▸ DATA EXTRACT:
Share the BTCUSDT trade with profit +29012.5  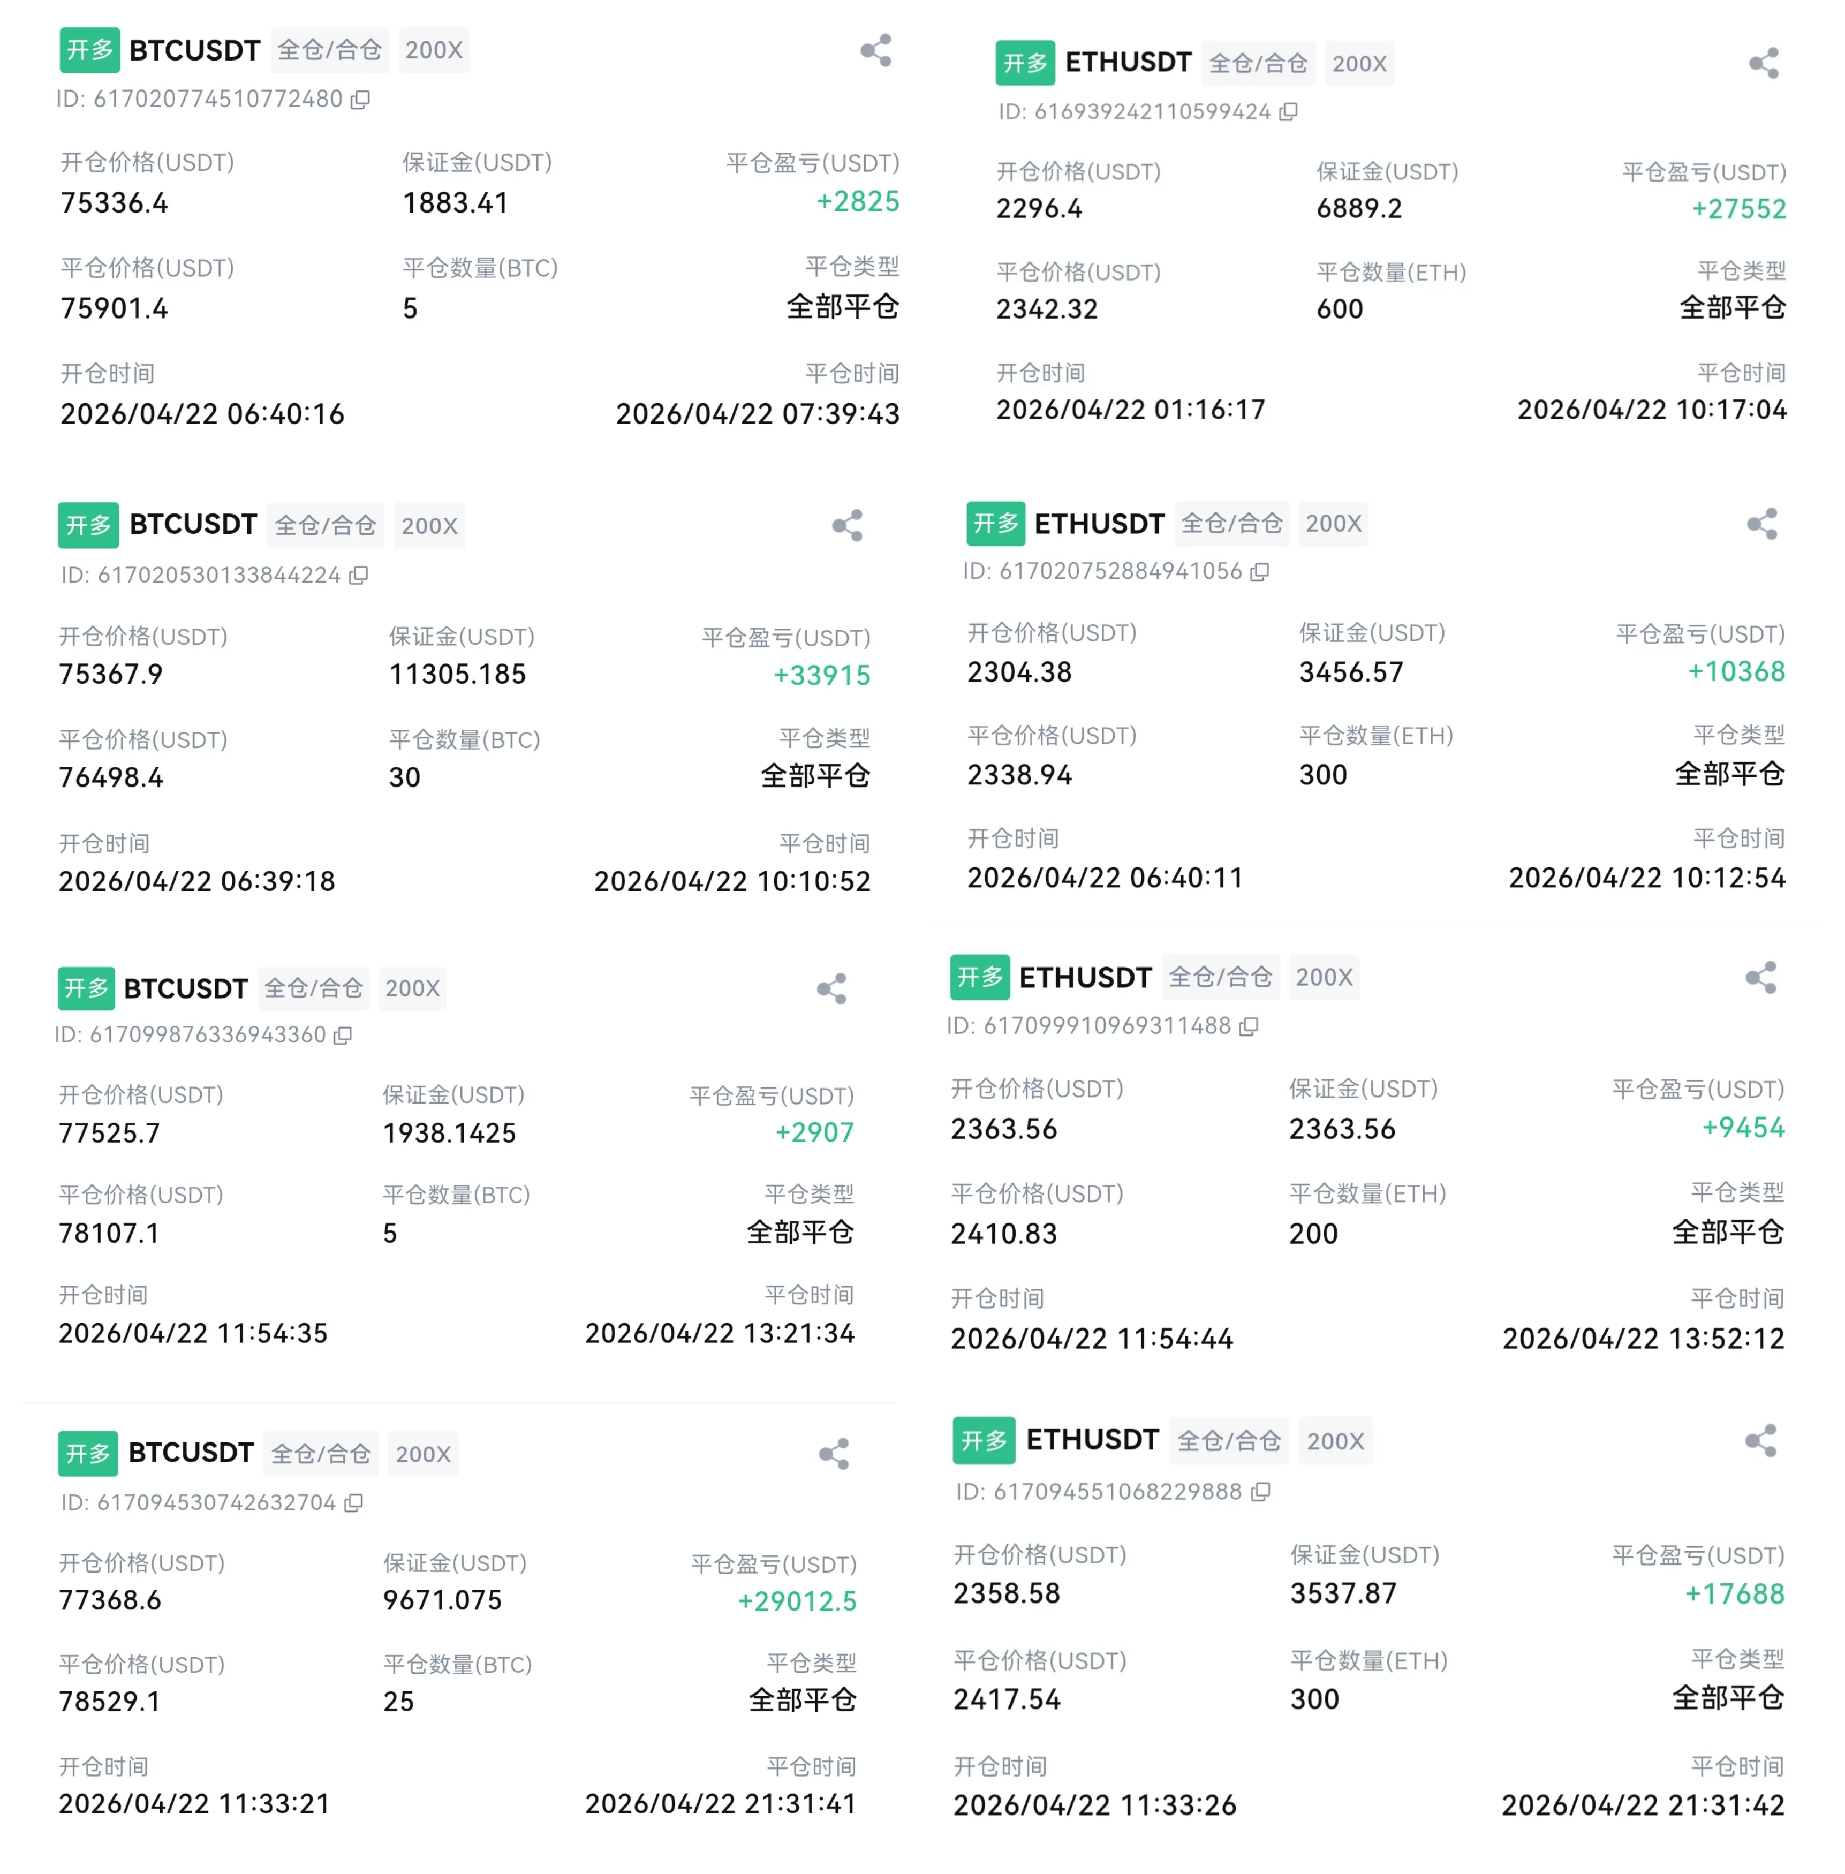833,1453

--

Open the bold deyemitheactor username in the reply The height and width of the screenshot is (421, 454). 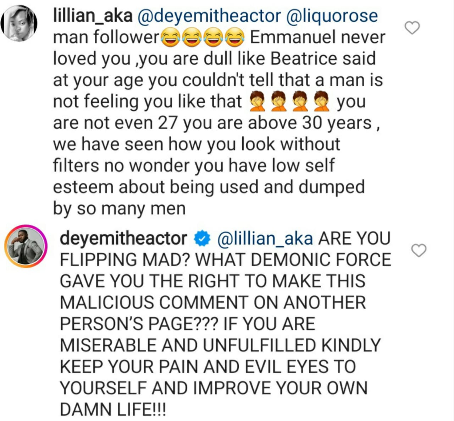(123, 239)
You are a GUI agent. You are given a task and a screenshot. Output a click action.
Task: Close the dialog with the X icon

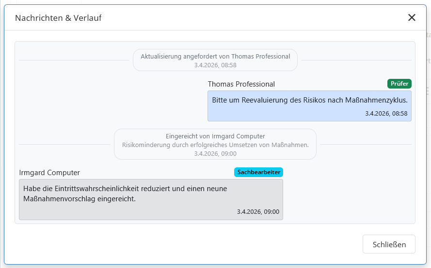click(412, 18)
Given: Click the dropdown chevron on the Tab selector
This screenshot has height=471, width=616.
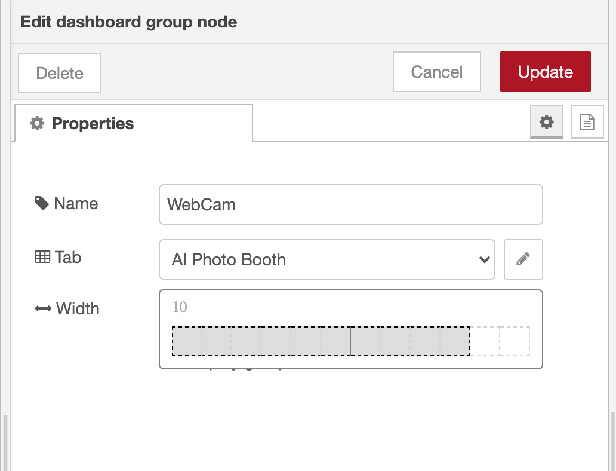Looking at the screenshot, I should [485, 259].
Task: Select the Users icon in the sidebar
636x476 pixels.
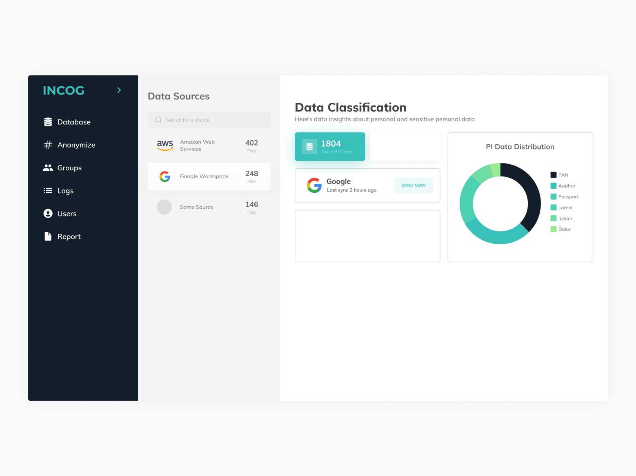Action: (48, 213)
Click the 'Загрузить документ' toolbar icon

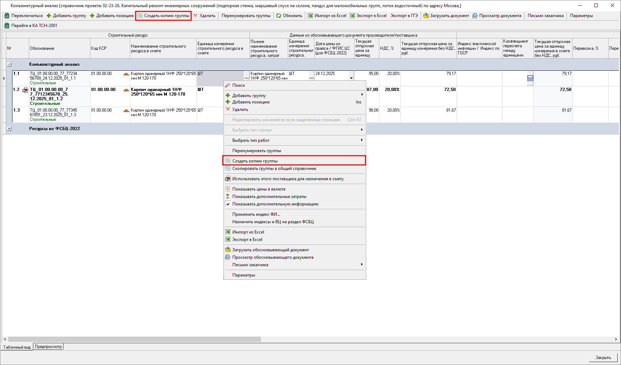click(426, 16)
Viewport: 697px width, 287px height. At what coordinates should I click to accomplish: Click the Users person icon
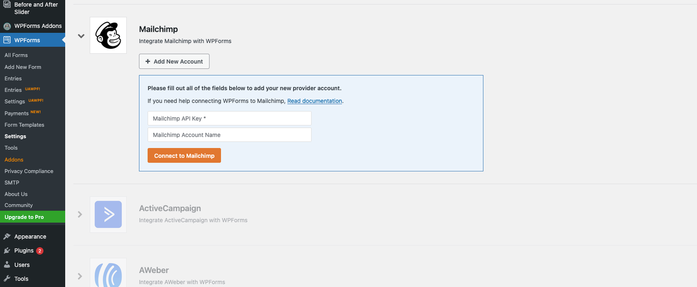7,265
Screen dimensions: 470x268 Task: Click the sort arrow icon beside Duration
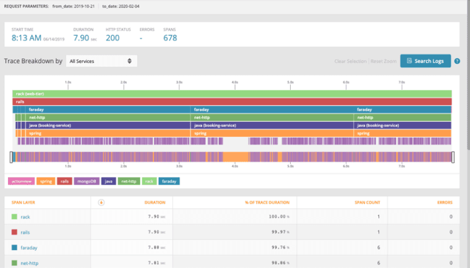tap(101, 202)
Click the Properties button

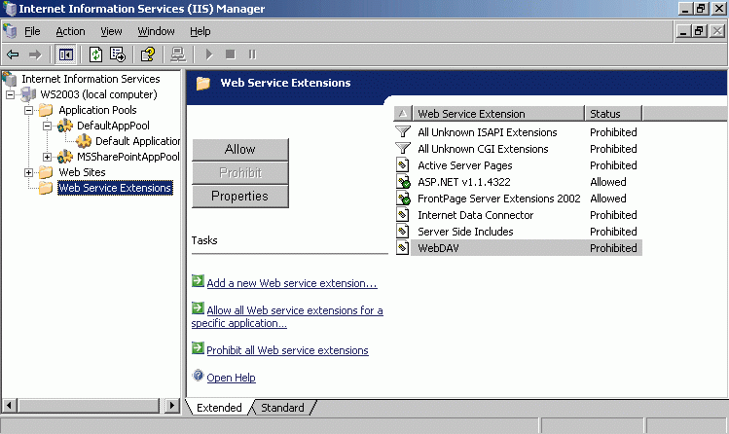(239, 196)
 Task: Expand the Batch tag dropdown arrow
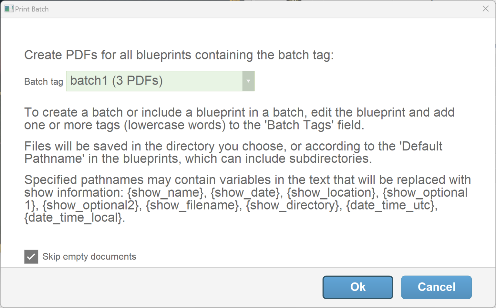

--

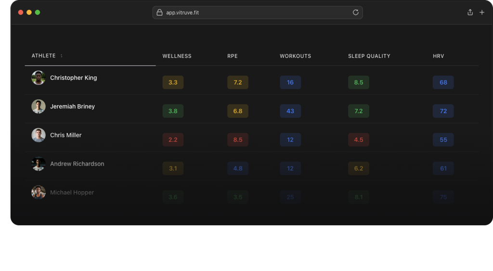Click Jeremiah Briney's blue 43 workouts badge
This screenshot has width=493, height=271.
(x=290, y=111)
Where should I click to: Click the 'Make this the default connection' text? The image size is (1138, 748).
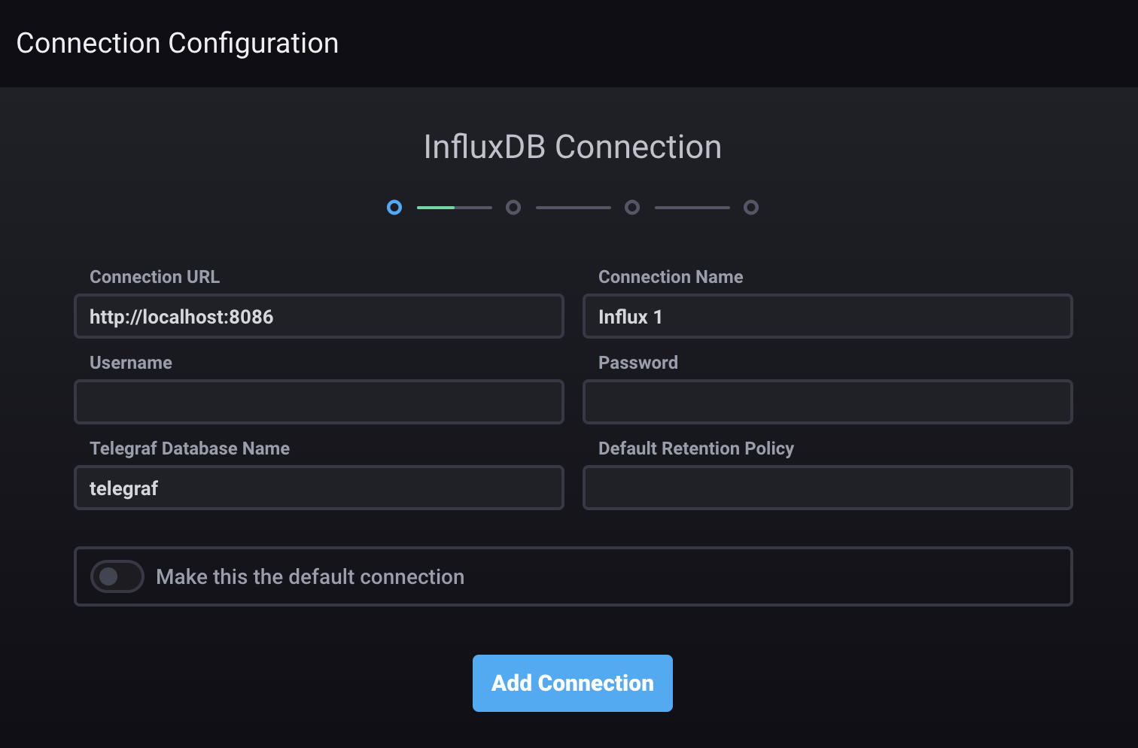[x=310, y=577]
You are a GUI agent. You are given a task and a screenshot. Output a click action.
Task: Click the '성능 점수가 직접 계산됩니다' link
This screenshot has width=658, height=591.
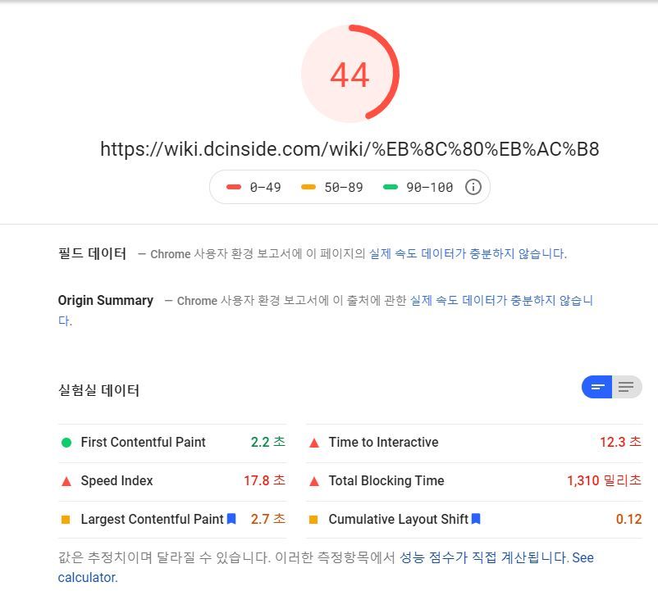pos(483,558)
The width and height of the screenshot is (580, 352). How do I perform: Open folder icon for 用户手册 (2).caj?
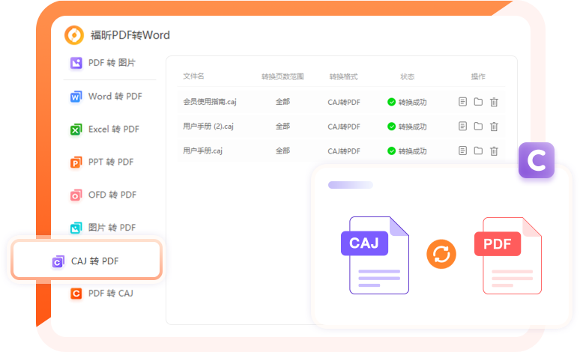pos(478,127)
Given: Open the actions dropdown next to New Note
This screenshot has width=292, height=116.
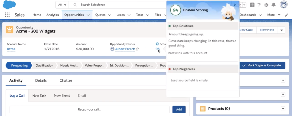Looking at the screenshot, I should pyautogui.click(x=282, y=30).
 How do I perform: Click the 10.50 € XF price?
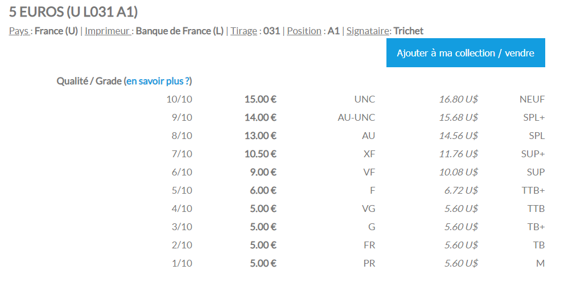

▸ YOUR OBJECTIVE:
Write out the lines above from the one with "The width and" through the one with "How do I perform: Click", ends included, exactly; no picture goes in.

▸ OUTPUT BELOW:
The width and height of the screenshot is (580, 352). How do I perform: Open folder icon for 用户手册 (2).caj?
pos(478,127)
Given: Open the actions dropdown next to New Note
This screenshot has width=292, height=116.
Looking at the screenshot, I should pyautogui.click(x=282, y=30).
 How do I perform: Click the 10.50 € XF price?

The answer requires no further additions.